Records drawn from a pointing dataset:
○ ○ ○ ○

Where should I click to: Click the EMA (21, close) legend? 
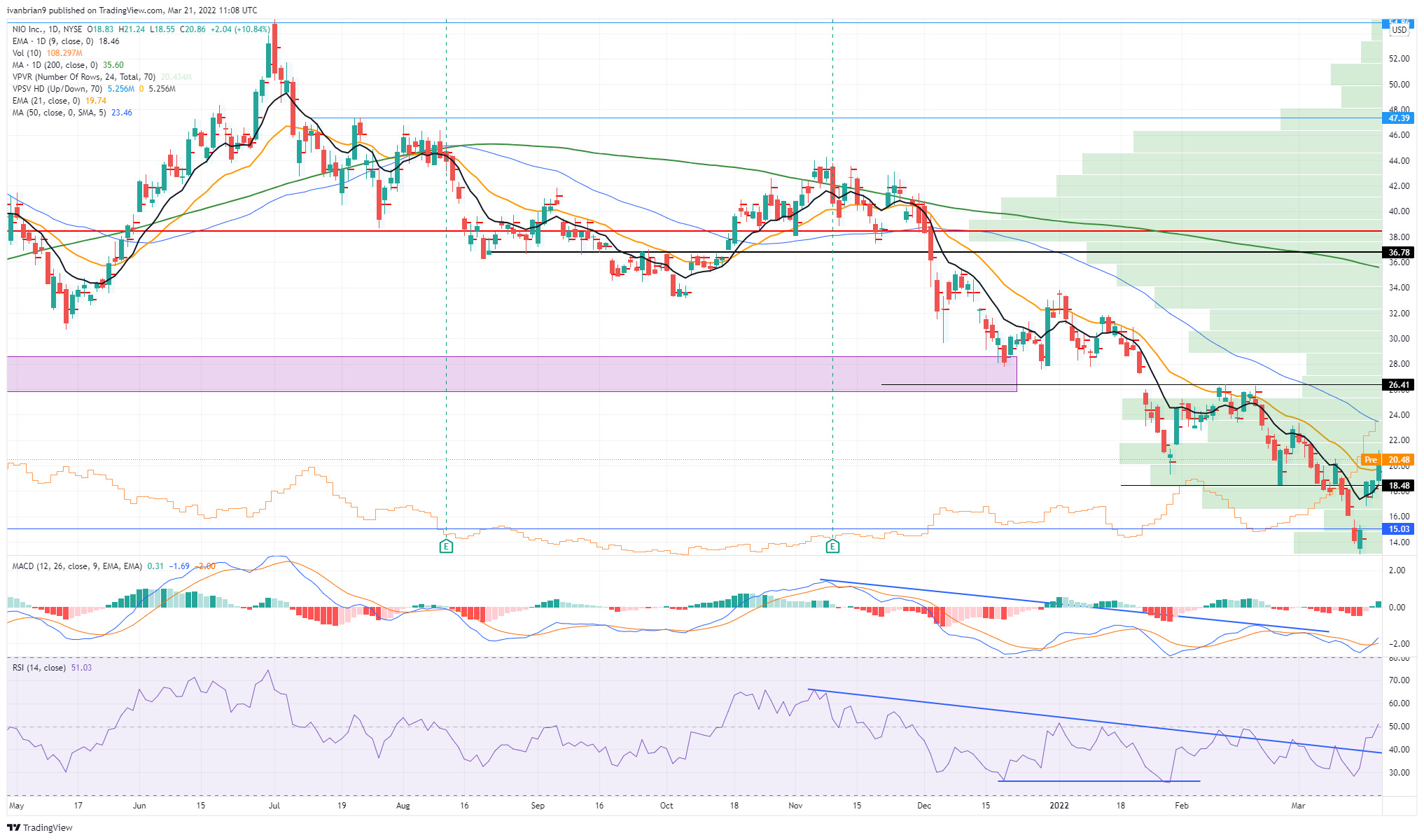pyautogui.click(x=46, y=101)
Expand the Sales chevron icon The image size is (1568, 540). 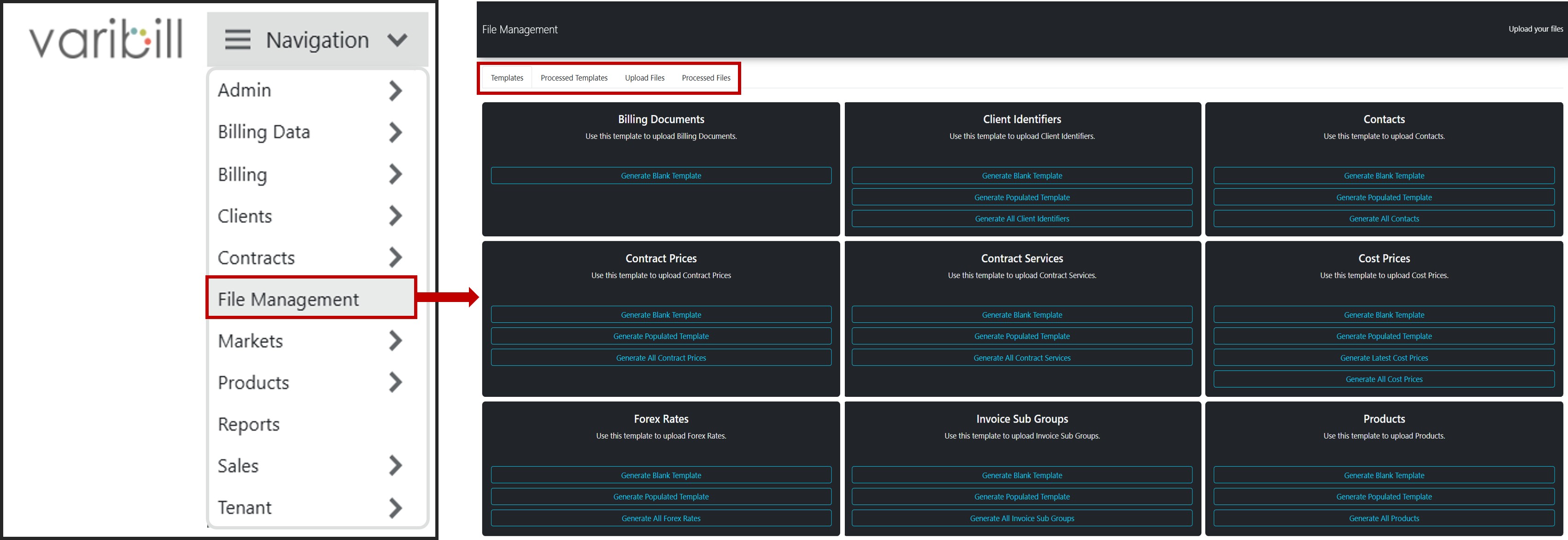[x=395, y=466]
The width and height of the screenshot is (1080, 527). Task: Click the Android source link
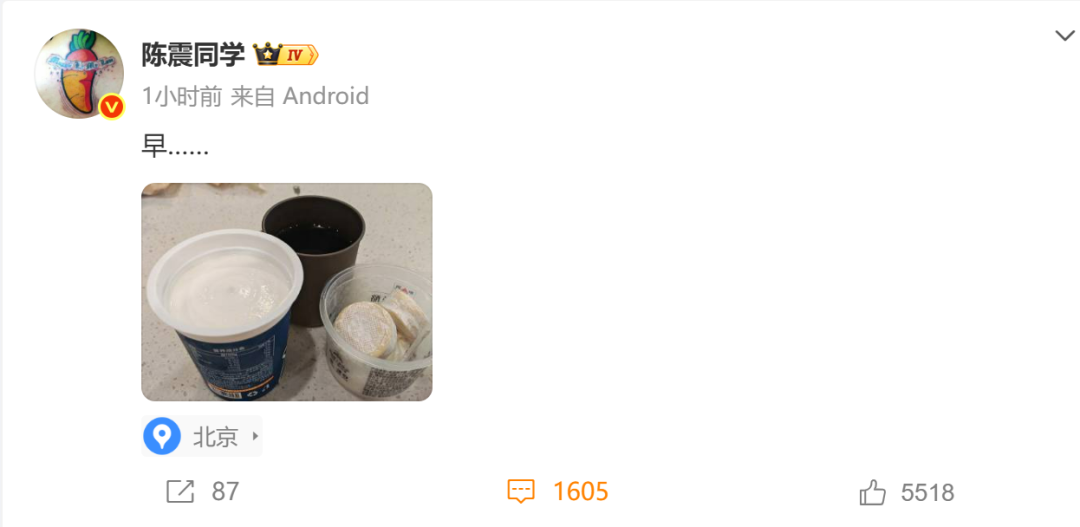(326, 96)
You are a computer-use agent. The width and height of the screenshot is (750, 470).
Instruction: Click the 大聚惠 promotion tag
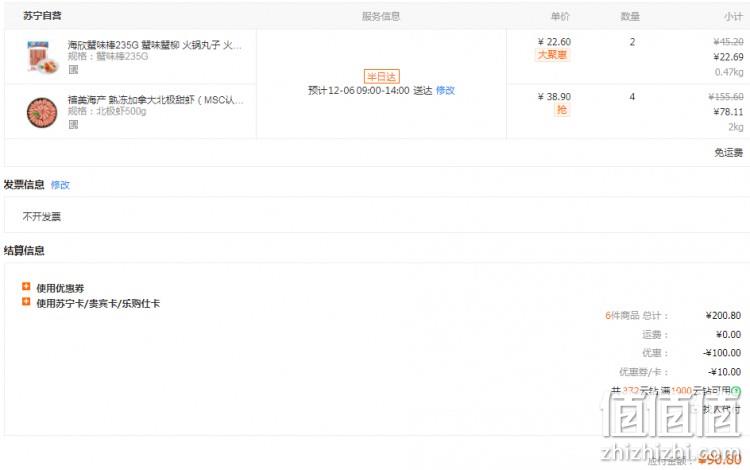(552, 55)
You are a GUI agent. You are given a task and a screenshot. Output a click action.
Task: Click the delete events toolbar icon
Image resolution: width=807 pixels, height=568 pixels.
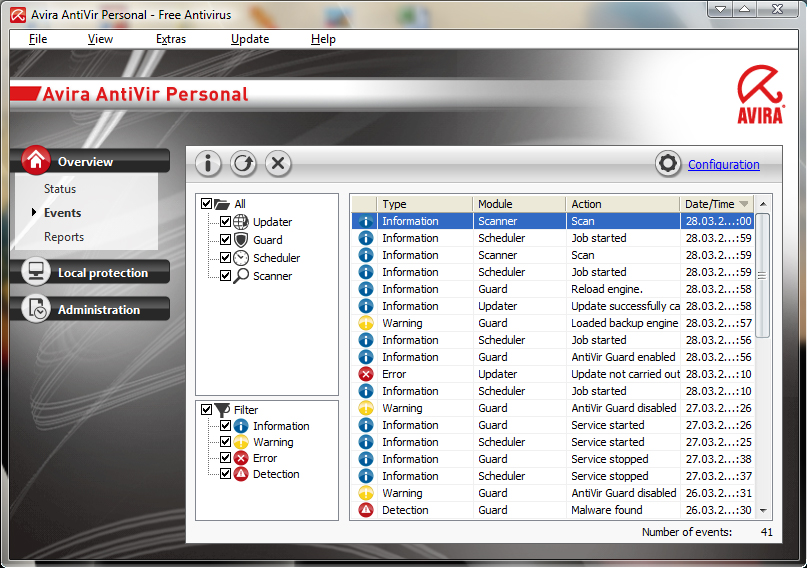click(x=278, y=164)
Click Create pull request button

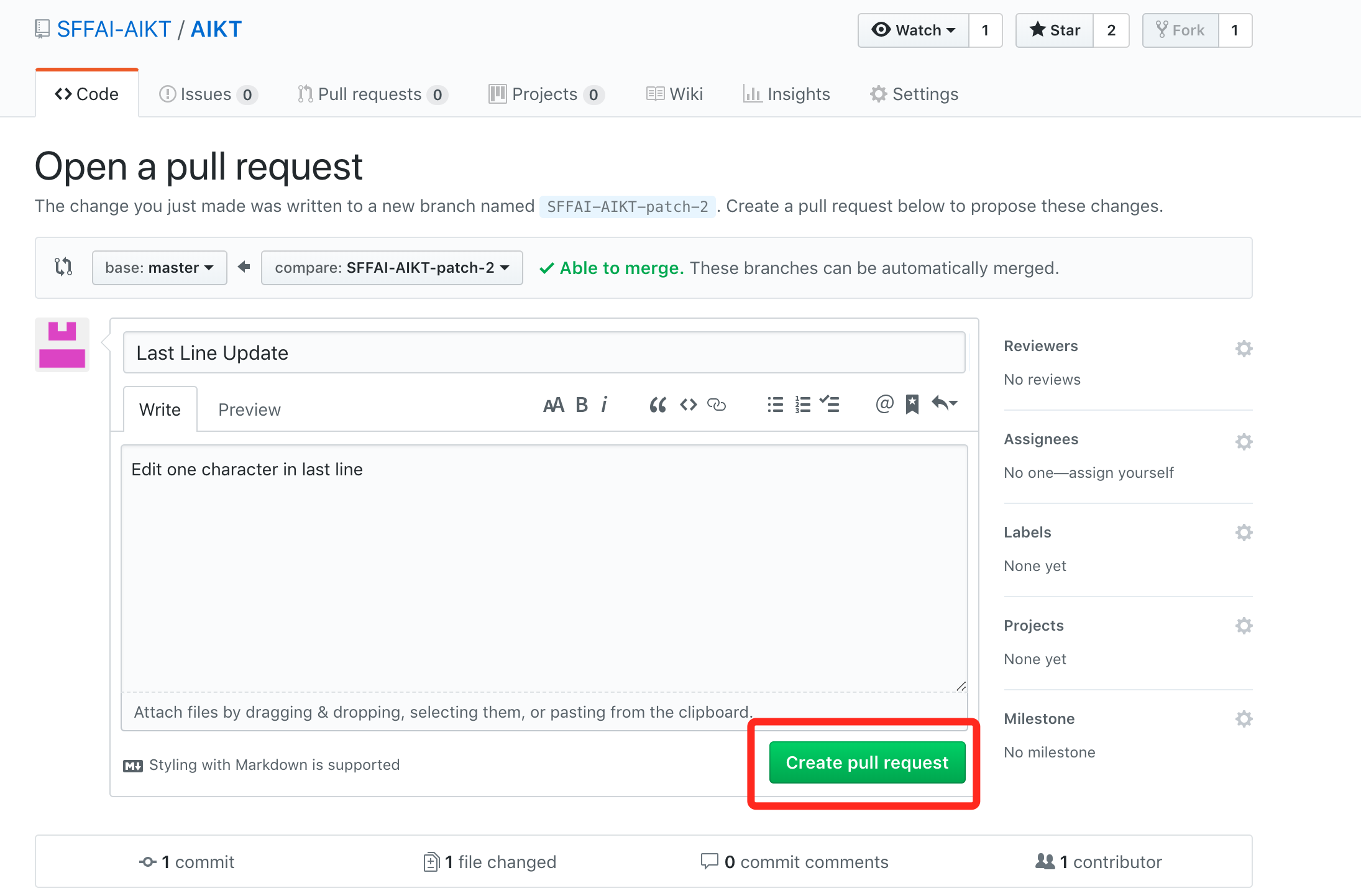point(867,762)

○ ○ ○ ○

*Task*
Report every line above that contains the word "agent", copying each such line in full.

*Reply*
You are a computer-use agent. The width and height of the screenshot is (750, 470).
You are a GUI agent. You are given a task and a screenshot. Output a click action.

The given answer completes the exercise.